• Written instruction:
Copy the rows from the line with "Task: Select the blue" to the line with "Action: (x=195, y=325)", adding -131 to every click coordinate in the answers and leaving all other lines unchanged.

• Supplied entries:
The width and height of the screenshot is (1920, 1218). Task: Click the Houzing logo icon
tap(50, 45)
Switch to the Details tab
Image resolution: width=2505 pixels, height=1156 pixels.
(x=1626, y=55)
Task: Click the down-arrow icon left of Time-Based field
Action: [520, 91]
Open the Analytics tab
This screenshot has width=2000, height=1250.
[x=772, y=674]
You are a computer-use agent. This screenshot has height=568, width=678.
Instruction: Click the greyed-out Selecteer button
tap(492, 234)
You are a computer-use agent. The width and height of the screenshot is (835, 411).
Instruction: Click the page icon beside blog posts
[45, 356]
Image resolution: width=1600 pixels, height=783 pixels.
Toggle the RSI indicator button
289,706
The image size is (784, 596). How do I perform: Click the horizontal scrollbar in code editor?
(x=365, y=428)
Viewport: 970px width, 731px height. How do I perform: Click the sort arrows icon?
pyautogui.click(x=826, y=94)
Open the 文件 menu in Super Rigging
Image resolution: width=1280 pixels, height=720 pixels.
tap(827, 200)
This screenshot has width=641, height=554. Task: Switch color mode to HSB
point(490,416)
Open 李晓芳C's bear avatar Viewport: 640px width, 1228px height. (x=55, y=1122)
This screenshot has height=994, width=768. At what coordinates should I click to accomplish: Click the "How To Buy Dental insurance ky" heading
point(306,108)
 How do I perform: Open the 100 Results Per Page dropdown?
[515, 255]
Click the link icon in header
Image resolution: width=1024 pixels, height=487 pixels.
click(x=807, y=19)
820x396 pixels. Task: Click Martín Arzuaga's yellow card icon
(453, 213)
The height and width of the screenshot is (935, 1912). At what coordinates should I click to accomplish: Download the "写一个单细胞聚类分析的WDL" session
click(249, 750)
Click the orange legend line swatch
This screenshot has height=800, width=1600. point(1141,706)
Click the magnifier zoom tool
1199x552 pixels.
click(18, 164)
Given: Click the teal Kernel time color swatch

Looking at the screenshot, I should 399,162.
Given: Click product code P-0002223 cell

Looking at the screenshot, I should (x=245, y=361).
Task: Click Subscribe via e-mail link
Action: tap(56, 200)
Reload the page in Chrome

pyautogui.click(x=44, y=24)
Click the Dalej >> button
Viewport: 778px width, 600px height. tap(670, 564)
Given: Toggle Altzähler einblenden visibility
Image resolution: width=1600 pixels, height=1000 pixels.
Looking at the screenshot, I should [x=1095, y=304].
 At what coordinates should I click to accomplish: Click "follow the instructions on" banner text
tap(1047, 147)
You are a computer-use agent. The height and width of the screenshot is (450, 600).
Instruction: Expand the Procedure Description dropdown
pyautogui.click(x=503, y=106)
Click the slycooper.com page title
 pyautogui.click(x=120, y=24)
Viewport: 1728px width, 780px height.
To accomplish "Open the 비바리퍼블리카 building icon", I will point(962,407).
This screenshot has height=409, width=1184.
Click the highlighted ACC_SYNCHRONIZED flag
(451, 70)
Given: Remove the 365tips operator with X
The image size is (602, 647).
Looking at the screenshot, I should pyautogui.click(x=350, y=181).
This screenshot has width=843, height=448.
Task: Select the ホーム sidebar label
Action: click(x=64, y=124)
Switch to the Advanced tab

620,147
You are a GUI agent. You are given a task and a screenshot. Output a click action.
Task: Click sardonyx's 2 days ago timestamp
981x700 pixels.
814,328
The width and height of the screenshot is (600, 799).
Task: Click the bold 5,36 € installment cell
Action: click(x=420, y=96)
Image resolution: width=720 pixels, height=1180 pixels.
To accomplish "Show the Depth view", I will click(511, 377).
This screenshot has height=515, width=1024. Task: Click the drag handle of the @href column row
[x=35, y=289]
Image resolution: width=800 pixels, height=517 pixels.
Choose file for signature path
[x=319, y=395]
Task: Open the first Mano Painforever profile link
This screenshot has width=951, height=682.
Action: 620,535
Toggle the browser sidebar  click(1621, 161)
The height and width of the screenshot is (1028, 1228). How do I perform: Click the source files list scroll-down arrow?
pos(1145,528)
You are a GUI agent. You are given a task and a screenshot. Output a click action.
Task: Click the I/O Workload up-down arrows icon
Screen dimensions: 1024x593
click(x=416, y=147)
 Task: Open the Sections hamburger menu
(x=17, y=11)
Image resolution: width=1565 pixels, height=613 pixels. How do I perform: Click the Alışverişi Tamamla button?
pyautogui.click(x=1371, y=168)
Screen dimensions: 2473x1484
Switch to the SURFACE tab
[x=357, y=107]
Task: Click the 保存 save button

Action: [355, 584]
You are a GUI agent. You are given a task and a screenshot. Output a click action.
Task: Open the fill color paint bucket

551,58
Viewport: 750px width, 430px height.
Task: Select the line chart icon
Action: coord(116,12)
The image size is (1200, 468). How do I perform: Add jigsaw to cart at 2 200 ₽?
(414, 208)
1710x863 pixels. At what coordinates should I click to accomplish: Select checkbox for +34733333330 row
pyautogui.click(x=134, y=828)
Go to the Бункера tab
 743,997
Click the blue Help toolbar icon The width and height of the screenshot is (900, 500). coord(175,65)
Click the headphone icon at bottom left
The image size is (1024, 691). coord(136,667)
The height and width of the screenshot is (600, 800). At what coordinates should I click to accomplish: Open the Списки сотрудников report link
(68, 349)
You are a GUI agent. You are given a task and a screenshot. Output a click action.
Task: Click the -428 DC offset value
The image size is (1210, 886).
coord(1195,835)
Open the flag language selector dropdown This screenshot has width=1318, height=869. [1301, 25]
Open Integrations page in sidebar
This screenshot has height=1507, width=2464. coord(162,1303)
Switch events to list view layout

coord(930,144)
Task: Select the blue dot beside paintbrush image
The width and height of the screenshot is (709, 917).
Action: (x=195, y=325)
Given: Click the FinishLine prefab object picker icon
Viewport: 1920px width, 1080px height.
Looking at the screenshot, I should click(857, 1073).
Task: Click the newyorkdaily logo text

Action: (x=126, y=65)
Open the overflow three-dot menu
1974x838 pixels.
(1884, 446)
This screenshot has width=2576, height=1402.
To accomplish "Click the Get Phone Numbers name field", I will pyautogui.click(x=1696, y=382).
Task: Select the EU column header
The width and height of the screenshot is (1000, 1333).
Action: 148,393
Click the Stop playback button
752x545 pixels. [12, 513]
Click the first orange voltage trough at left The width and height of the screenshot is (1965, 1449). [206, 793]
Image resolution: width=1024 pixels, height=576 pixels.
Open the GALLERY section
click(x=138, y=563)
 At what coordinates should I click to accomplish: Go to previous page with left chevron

• Expected output:
Task: Select the blue dot beside paintbrush image
The width and height of the screenshot is (709, 917).
Action: (x=64, y=194)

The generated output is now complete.